**What to work on:**
**1.** In the forum thread about the photo of an ant with a seed, what did the poster say the ant reminded them of?
**2.** Update the ant-and-seed photo thread, giving everything from "## pablohungry (Oct" down to "composition. I love it." again with "composition" changed to "framing".
**3.** Write what comes next in the forum thread about the ant-and-seed photo, picking up after its final comment.

# Strongman



## amrannoordin (Oct 17, 2011)

An ant with a seed. Comments welcome.


----------



## pablohungry (Oct 17, 2011)

So cool.  For some reason Ants are so photogenic!  Well done


----------



## Augphoto (Oct 17, 2011)

Yes, we'll done. Very interesting composition. I love it.


----------



## amrannoordin (Oct 18, 2011)

Thanks very much! Reminds me of those muscle building champions in their poses.


----------



## Fleacz (Oct 18, 2011)

very nice


----------



## mishele (Oct 18, 2011)

Very cool capture!! Just amazing what those little guys can do!!


----------



## jrice12 (Oct 18, 2011)

Good shot, this one definitely tells a story.  Not sure I like the color of that rope!


----------



## MelissaP (Oct 18, 2011)

Love the photo! The ant really gets your attention.


----------



## orionmystery (Oct 19, 2011)

Very nice capture!


----------



## carlos58 (Oct 19, 2011)

beatiful and difficult shot
well done
bravo-good


----------



## amrannoordin (Oct 20, 2011)

Thank you all for the kind words.

@jrice12: Agree. I would have preferred a branch or leaf


----------



## heroes19 (Oct 25, 2011)

Lovely shoot, you have captured a nice moment. Colour matching is very well controlled.

**Collected data:**
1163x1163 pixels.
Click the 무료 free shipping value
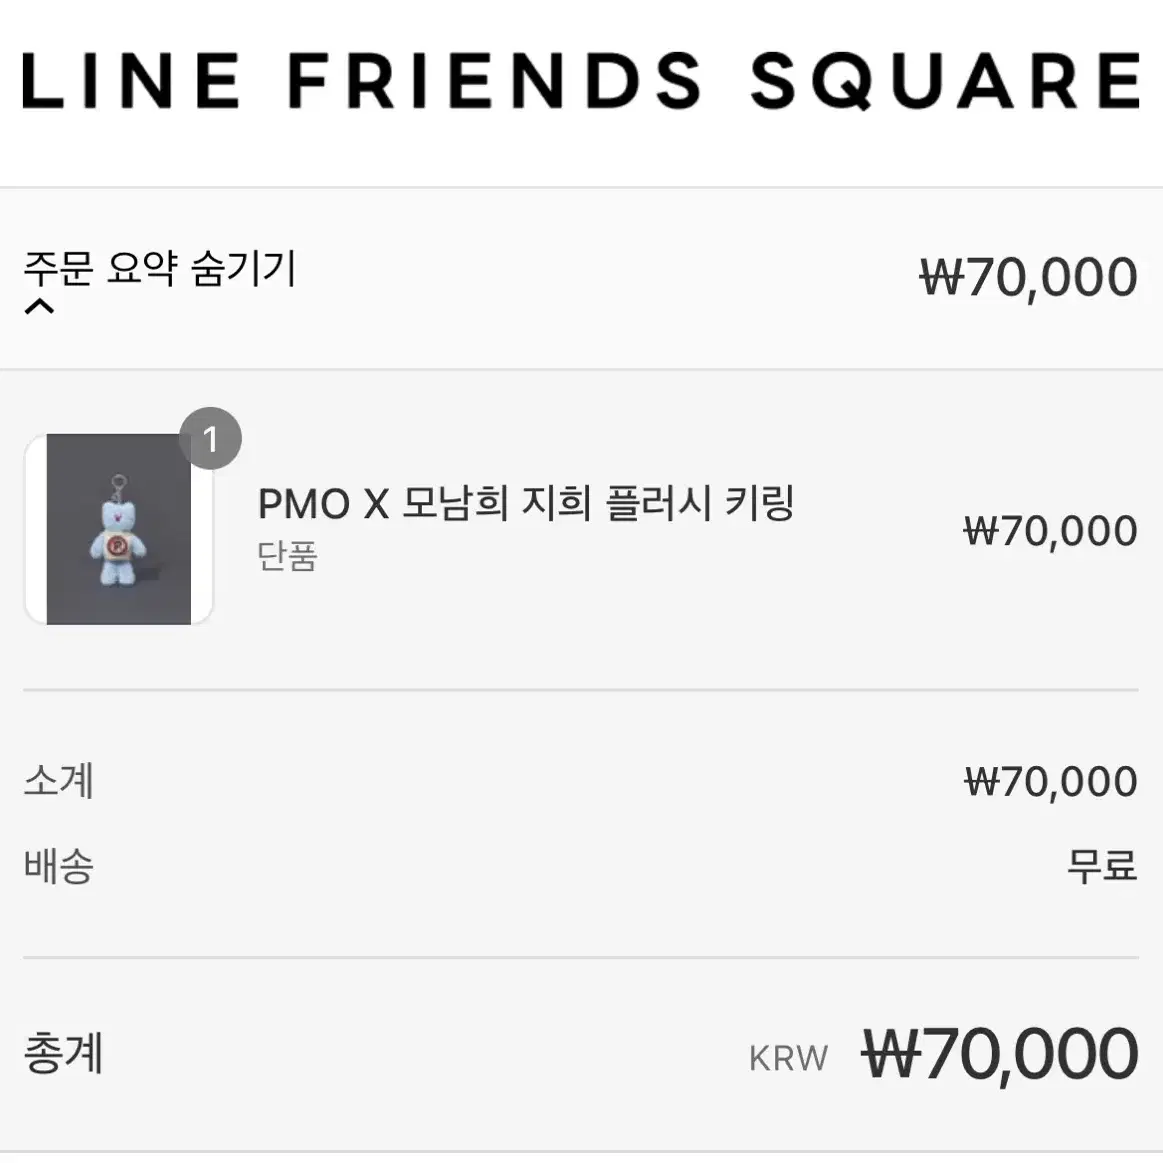[1102, 865]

**Task responses:**
**1.** Muscle building champions in their poses.

**2.**
## pablohungry (Oct 17, 2011)

So cool.  For some reason Ants are so photogenic!  Well done


----------



## Augphoto (Oct 17, 2011)

Yes, we'll done. Very interesting framing. I love it.

**3.**
----------



## tevo (Oct 25, 2011)

Great shot! What did you shoot this with ?


----------



## amrannoordin (Oct 25, 2011)

D80, 55mm Micro Nikkor, SB600 flash. Thanks for the thumbs up, tevo


----------



## shootermcgavin (Oct 25, 2011)

Cool shot, did you try flipping it 180?  I flipped my laptop for some reason the ant become more the focal point for me when it's flipped.


----------



## amrannoordin (Oct 26, 2011)

No, I don't think I would want to do that  I like the drama of the ant trying to hang on to the seed upside down. Besides, I don't think it would look natural for the ant to appear to be holding up the seed. Still, thanks for the suggestion


----------



## rcarpenter3d (Oct 26, 2011)

I really like this one.


----------



## amrannoordin (Oct 27, 2011)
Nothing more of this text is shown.